No one is doing anything to stomp out prison labor so I can assume we all take it as moral to have forced labor as punishment. But then we rule out an in-principle objection to VISA using it as a penalty (and again, this is how slavery has actually happened.)
So let’s add an epicycle: slavery is bad because you can’t quit. But by now it’s clear what’s wrong with this. All that we have to do is set up a system where the consequences of quitting are worse than slave working conditions. Lo and behold no one ever wants to quit. It’s as cynical as saying that, in our re-write of Roots, KK could have just let the family farm get seized. The more fundamental problem is that all sorts of contracts don’t allow someone to quit. I just signed one. If I quit my job in the next year I can be compelled to return to it. So we have no in-principle objection to being unable to quit, and we might even prefer the security that comes from such a contract.
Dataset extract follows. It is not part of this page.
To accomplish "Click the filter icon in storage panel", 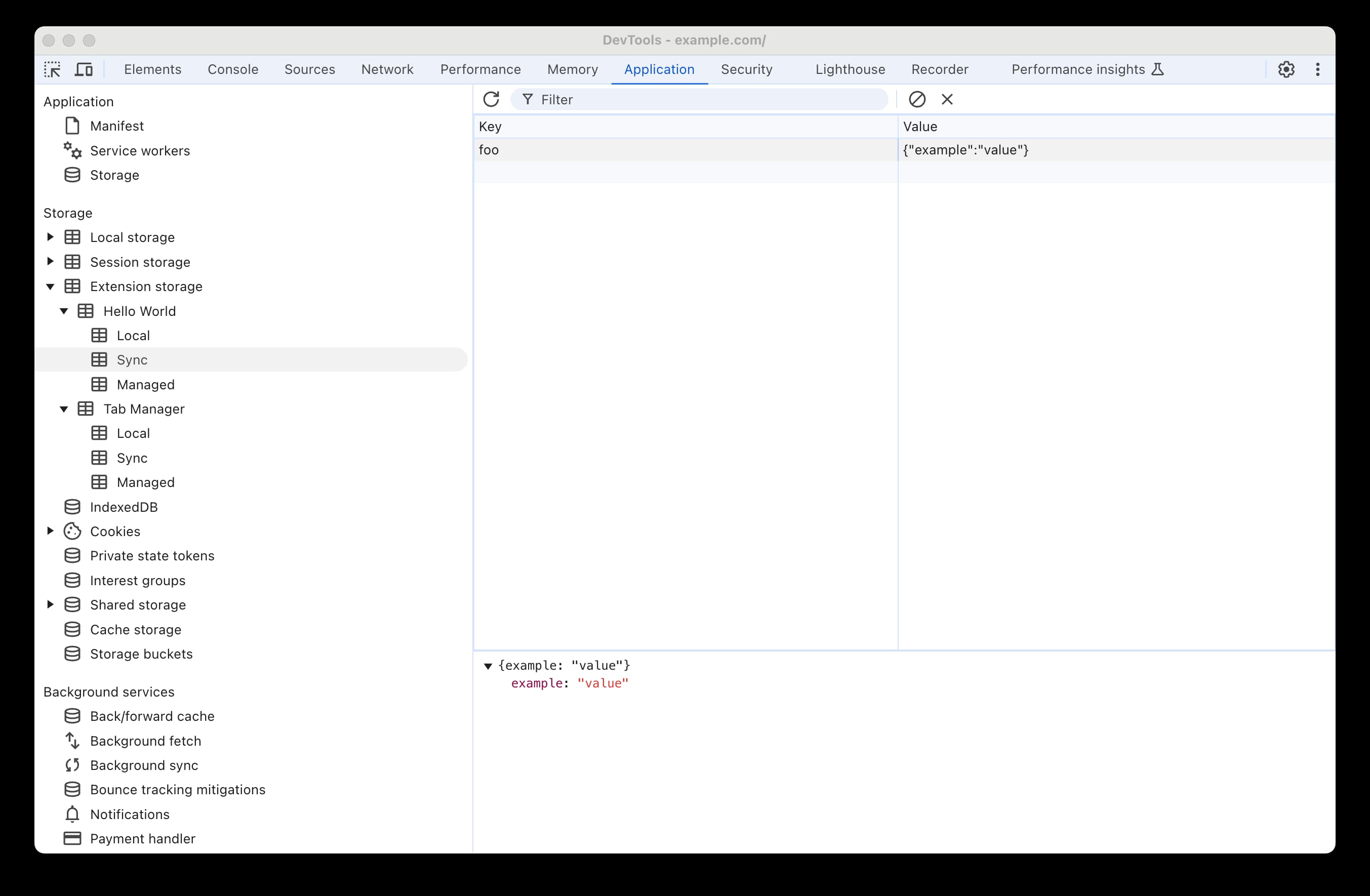I will pyautogui.click(x=528, y=99).
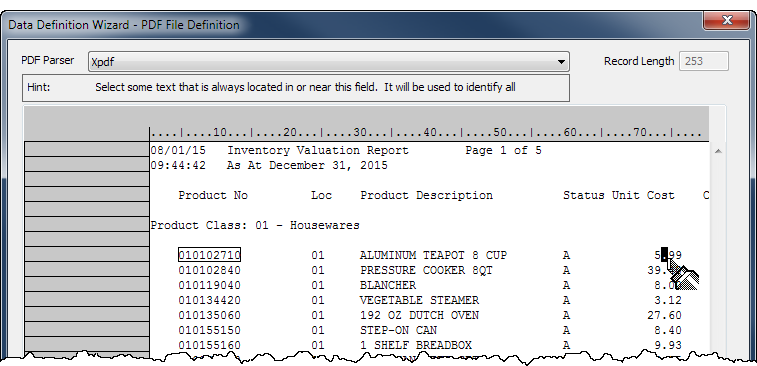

If what we mean by slavery is “I abduct whoever I feel like and sell him to another guy who beats him unless he works himself to death” then, sure, slavery is wrong as soon as I say “abduct”. But this is an account of slavery that even John Calhoun could condemn. If you mean that you condemn treating persons as property (which is supposedly what chattel slavery consists in) then Calhoun might very well respond that slavery he is defending consists in being morally entitled to someone’s labor. Who said anything about owning a person?
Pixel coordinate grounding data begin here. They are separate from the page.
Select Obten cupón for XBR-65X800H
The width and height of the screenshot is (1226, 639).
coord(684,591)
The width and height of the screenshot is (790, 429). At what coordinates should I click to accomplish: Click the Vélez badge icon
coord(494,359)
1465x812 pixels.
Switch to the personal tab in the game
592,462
So when we condemn slavery or take pride in wiping it out we have to be clear that we’re not just condemning a black and white photo of whip marks on someone’s back or the use of a word that we’ve defined as meaning, with perfect circularity, “an unjust and exploitive claim on the labor of another person”. But I suspect this is all that most of us are doing when we congratulate ourselves for ending slavery or when we wring our hands over all the passages in Scripture which are really only guilty of using the taboo word “slavery” while seeking to advance justice for those who, like all of us, have someone who is morally entitled to our labor.
There is a long history of arguing that, in fact, no one can be entitled to our labor, and that to sell our labor is as morally wrong as slavery. I suspect this goes too far, and that the closest we can get to a short definition of slavery is labor without rights. There is a whiff of circularity about this since “right” is simply a claim one can make in justice, but this is perhaps being too picky. If there is some laborer who has no legal claim at all on the one demanding his labor, then he is certainly a slave. That said, to abolish slavery in this sense is, almost by definition, to open the discussion of just what rights labor does have. Assume that slave-owning Southern christians were horrified by the fact that breaking up slave families cheapened marriage and so gave the slaves legal rights to keep their families together while leaving everything else unchanged. Great. They are now no longer slaves in the sense of persons lacking any rights at all. Slavery has ended! TO be sure, we could congratulate ourselves at ending slavery in this sense (our hypothetical slaveowners would have too), but it is clearly the opening move in a much larger discussion about justice for laborers which, sadly, we don’t seem to care about as long as the laborers aren’t called “slaves”. We then fall into discussions about justice that are really just verbal, and can be won by anyone who manages to avoid taboo words or give his slaves new names like delinquent creditors, team members, members of the global economy, or adjuncts.